The task: Pictures excluded, reproduce exactly the lines below from the one with "Image resolution: width=412, height=2399." through the one with "Osoby z niepełnosprawnością (496, 2454)", both included.

Source material:

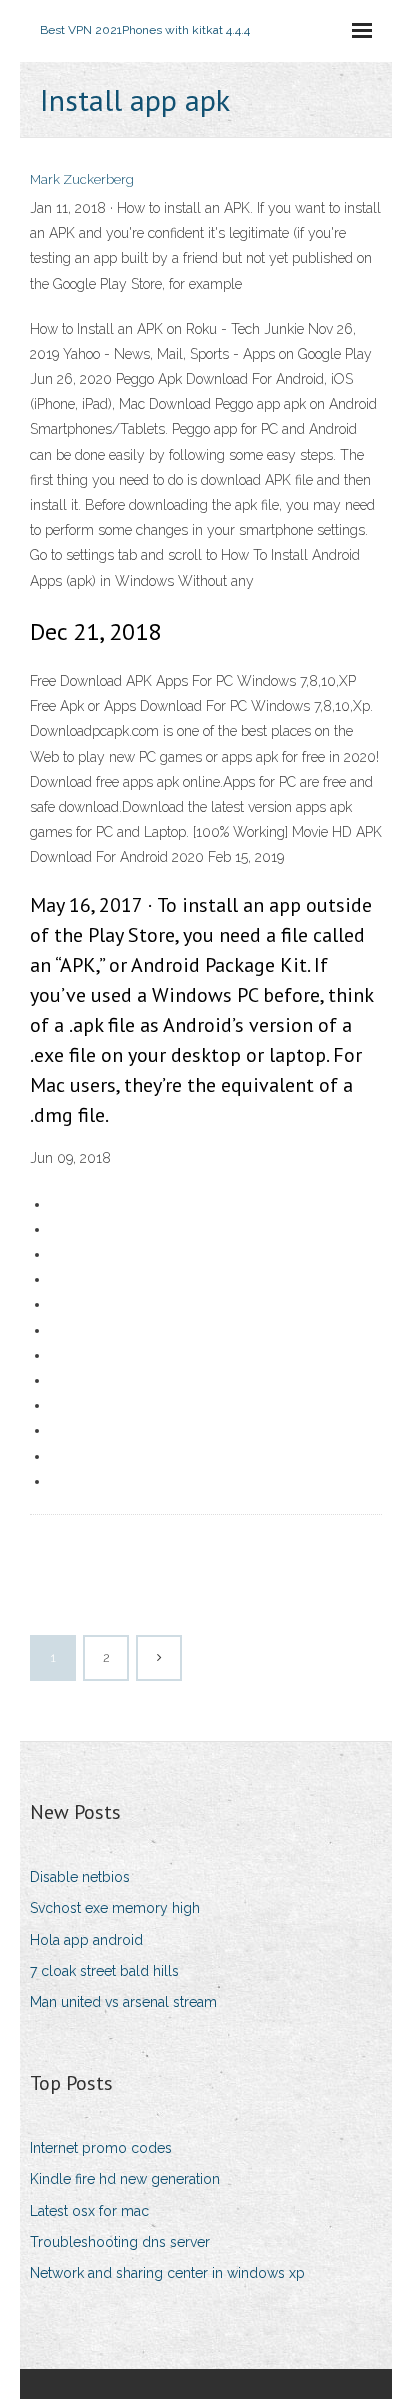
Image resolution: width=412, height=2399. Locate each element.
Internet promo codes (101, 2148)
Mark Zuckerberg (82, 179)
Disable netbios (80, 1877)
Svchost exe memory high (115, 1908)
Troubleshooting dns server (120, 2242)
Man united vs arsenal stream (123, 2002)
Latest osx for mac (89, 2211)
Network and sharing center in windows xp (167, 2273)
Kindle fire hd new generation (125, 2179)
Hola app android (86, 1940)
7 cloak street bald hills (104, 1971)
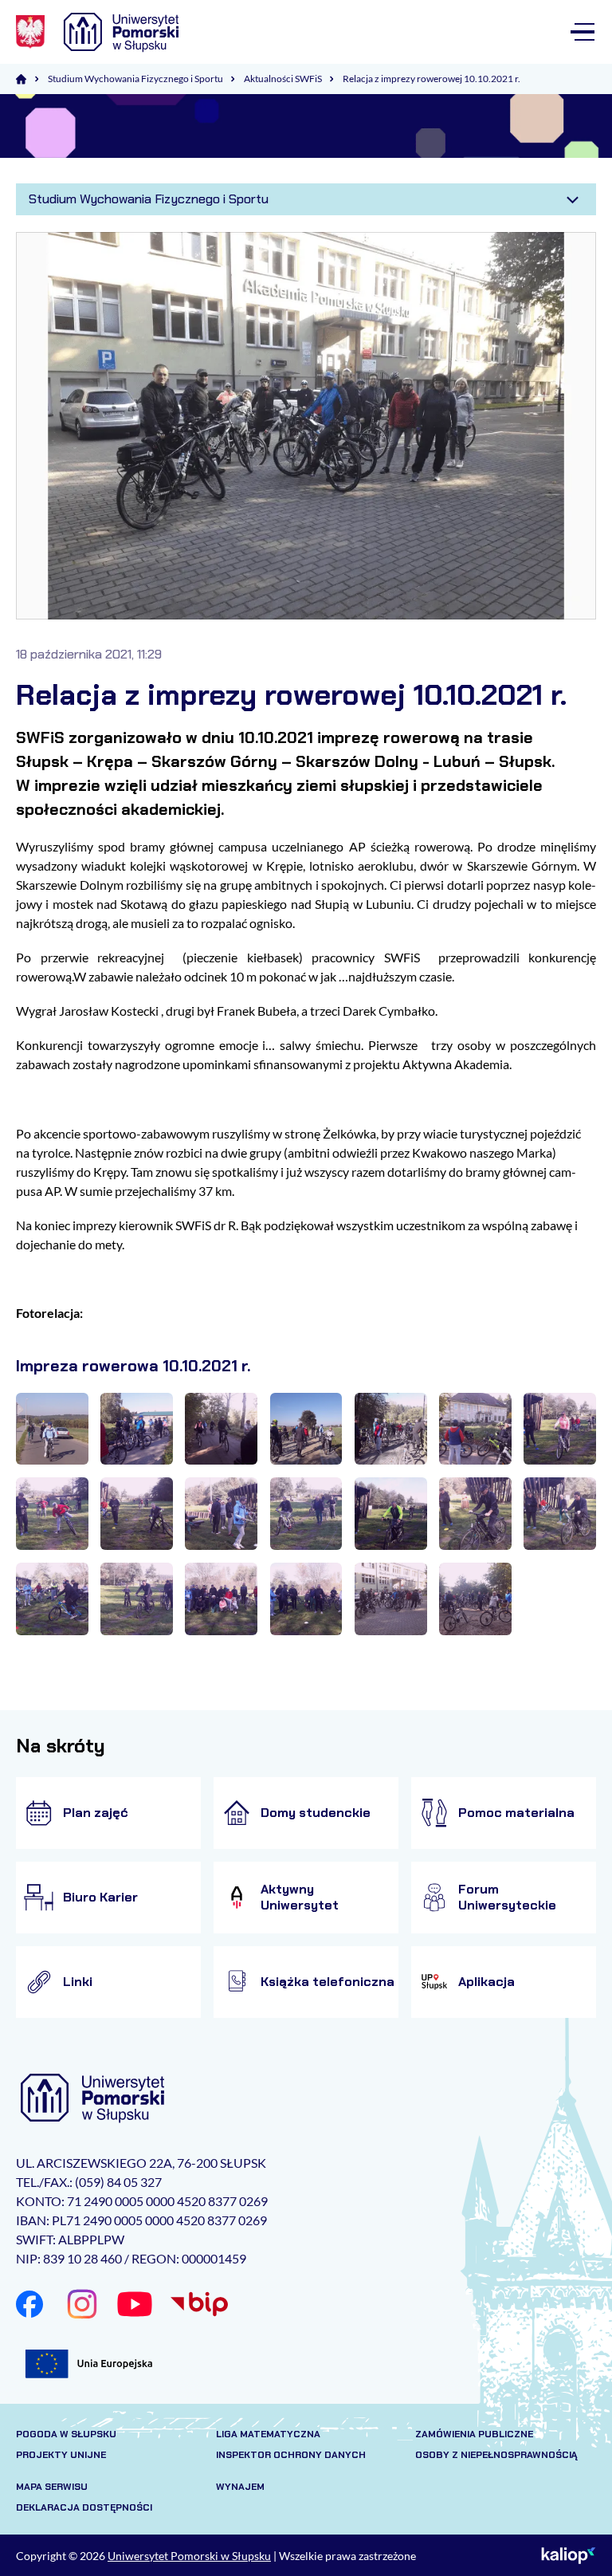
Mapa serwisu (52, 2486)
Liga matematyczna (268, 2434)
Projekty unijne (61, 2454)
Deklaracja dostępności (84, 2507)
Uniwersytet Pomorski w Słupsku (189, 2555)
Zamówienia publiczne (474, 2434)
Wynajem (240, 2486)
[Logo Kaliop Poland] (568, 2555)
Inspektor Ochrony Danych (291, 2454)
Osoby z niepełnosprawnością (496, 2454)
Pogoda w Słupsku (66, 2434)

==

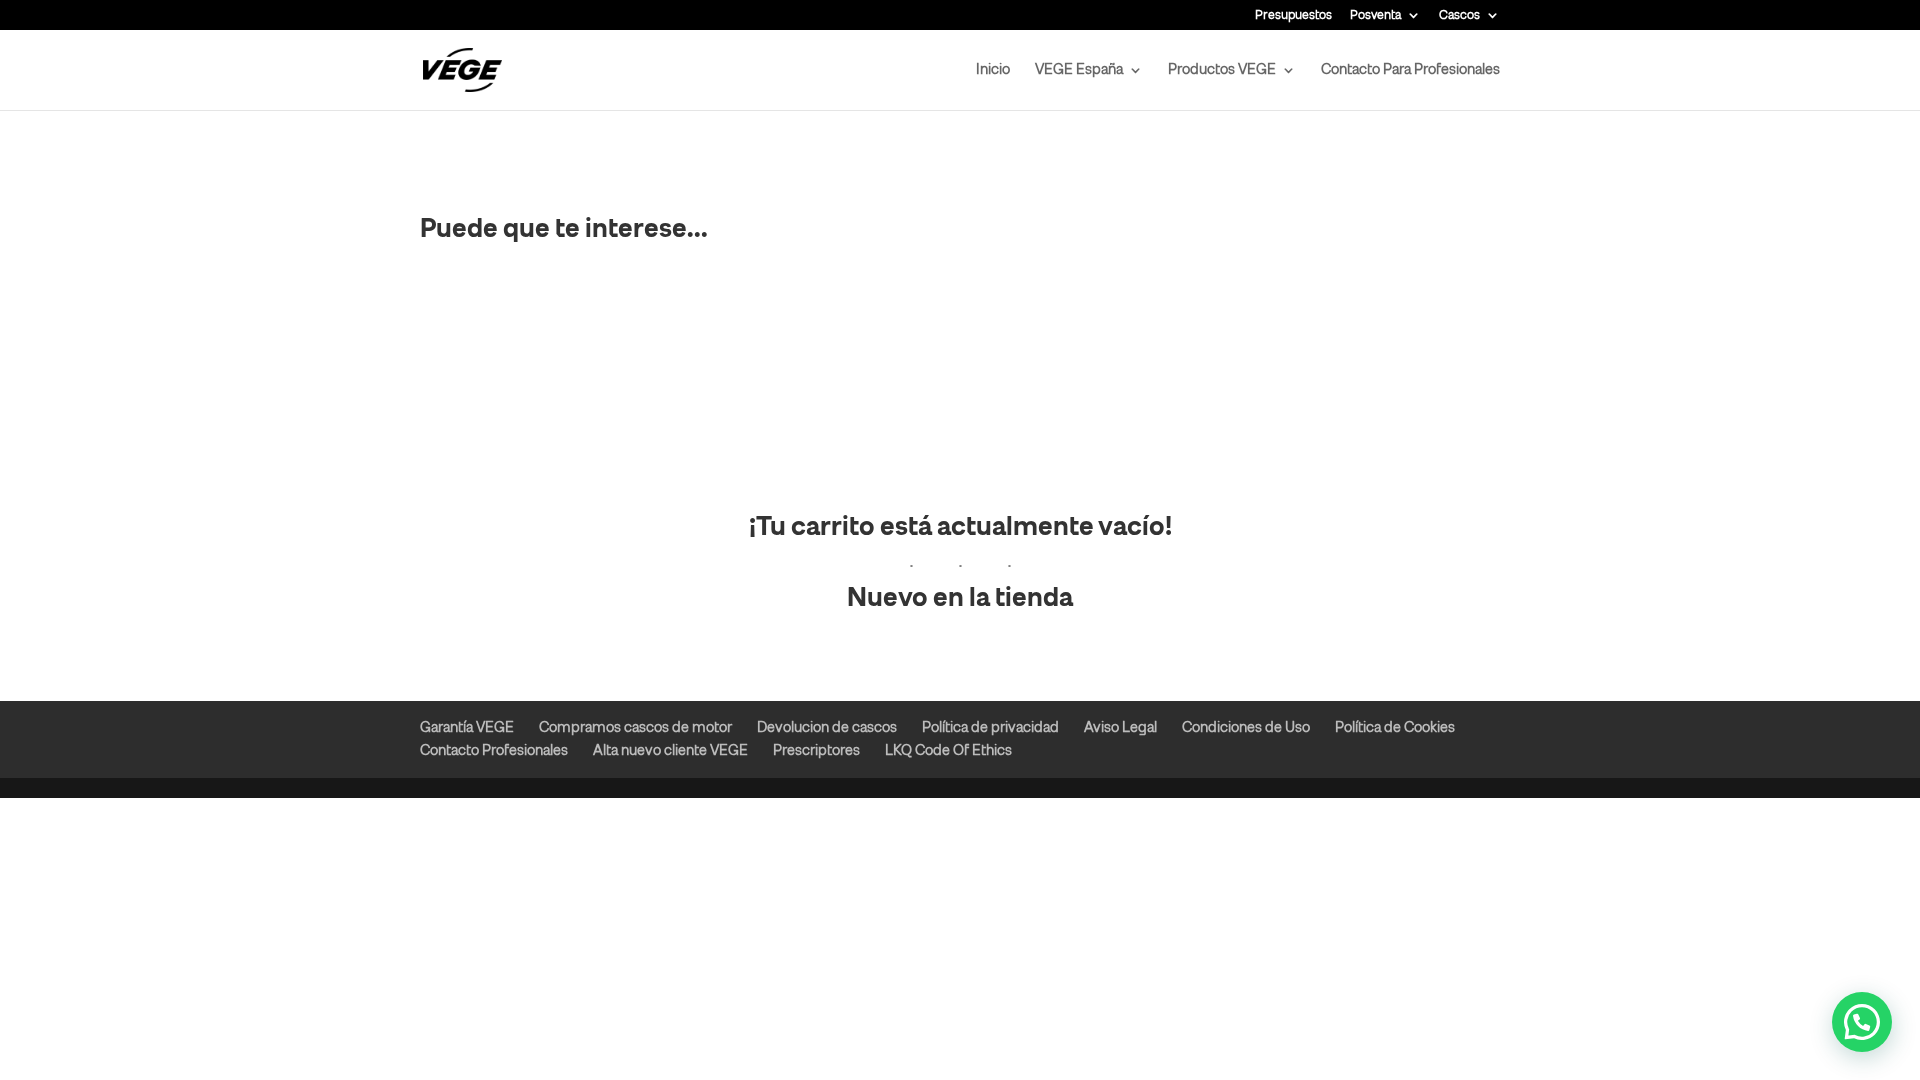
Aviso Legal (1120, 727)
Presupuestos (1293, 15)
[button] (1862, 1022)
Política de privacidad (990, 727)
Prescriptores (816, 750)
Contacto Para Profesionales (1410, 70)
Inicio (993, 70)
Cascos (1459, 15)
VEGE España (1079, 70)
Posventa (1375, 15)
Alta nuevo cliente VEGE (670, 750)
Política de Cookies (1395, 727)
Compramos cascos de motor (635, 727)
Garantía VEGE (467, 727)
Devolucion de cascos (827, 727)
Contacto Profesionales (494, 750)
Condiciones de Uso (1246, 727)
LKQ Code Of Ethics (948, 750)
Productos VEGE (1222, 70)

--

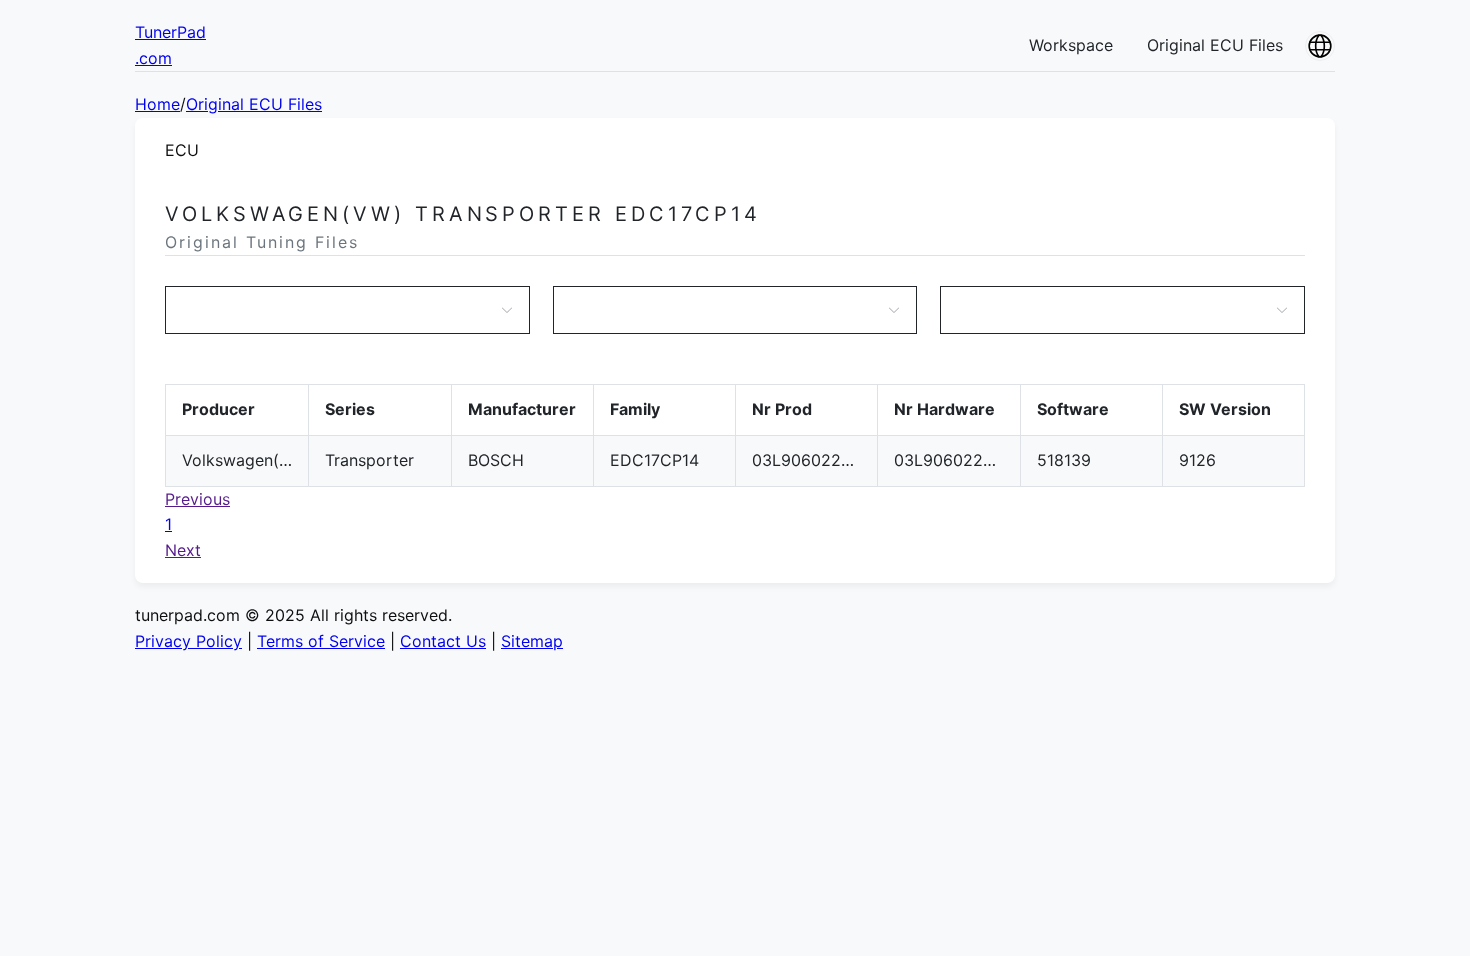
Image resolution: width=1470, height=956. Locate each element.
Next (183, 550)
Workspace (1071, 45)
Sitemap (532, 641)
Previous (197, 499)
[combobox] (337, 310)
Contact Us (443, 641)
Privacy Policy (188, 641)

The answer:
Image resolution: width=412, height=2399. Locate each element.
Internet promo codes (101, 2148)
Mark Zuckerberg (82, 179)
Disable netbios (80, 1877)
Svchost exe memory high (115, 1908)
Troubleshooting dns server (120, 2242)
Man united vs arsenal stream (123, 2002)
Latest osx for mac (89, 2211)
Network and sharing center in windows xp (167, 2273)
Kindle fire hd new generation (125, 2179)
Hola app android (86, 1940)
7 cloak street bald hills (104, 1971)
Mapa serwisu (52, 2486)
Liga matematyczna (268, 2434)
Projekty unijne (61, 2454)
Deklaracja dostępności (84, 2507)
Uniwersytet Pomorski w Słupsku (189, 2555)
Zamówienia publiczne (474, 2434)
Wynajem (240, 2486)
[Logo Kaliop Poland] (568, 2555)
Inspektor Ochrony Danych (291, 2454)
Osoby z niepełnosprawnością (496, 2454)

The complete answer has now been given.